▶ Input records
* Start *
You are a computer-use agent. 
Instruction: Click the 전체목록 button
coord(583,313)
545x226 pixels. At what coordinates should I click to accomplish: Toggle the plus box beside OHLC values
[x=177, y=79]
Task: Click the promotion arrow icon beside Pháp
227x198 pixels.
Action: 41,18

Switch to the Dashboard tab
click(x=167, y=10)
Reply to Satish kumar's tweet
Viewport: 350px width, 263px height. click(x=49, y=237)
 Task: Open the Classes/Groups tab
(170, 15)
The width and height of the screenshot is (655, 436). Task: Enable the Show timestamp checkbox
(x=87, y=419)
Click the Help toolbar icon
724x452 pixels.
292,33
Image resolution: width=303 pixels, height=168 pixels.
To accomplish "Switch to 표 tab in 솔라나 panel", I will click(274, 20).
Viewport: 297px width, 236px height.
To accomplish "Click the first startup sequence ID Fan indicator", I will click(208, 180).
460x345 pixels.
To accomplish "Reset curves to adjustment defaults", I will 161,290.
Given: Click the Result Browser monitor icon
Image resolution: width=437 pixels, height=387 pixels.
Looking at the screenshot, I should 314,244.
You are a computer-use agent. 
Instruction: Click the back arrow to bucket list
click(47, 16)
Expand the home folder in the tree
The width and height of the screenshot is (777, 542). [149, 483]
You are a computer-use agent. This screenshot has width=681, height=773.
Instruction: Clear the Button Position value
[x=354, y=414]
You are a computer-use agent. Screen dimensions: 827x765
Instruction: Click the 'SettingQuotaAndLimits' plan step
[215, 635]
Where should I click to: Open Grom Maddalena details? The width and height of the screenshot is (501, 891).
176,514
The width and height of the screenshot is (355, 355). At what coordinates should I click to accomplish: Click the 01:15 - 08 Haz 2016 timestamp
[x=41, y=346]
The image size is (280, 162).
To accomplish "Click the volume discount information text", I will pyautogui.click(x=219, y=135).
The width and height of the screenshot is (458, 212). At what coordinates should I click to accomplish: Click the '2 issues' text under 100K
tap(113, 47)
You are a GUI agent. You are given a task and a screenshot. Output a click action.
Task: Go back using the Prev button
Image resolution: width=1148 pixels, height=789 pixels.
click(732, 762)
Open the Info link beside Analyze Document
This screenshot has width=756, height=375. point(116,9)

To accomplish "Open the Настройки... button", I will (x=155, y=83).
* End *
Return verbatim every line from the line containing "You are a computer-use agent. Screen" through the last of the entries above, including both of those lines.

▶ Exercise result
You are a computer-use agent. Screen dimensions: 827x765
Instruction: Click the 'SettingQuotaAndLimits' plan step
[215, 635]
Where should I click to: Open Grom Maddalena details? The width and height of the screenshot is (501, 891).
176,514
The width and height of the screenshot is (355, 355). At what coordinates should I click to accomplish: Click the 01:15 - 08 Haz 2016 timestamp
[x=41, y=346]
The image size is (280, 162).
To accomplish "Click the volume discount information text", I will pyautogui.click(x=219, y=135).
The width and height of the screenshot is (458, 212). At what coordinates should I click to accomplish: Click the '2 issues' text under 100K
tap(113, 47)
You are a GUI agent. You are given a task and a screenshot. Output a click action.
Task: Go back using the Prev button
Image resolution: width=1148 pixels, height=789 pixels.
click(732, 762)
Open the Info link beside Analyze Document
This screenshot has width=756, height=375. point(116,9)

To accomplish "Open the Настройки... button", I will (x=155, y=83).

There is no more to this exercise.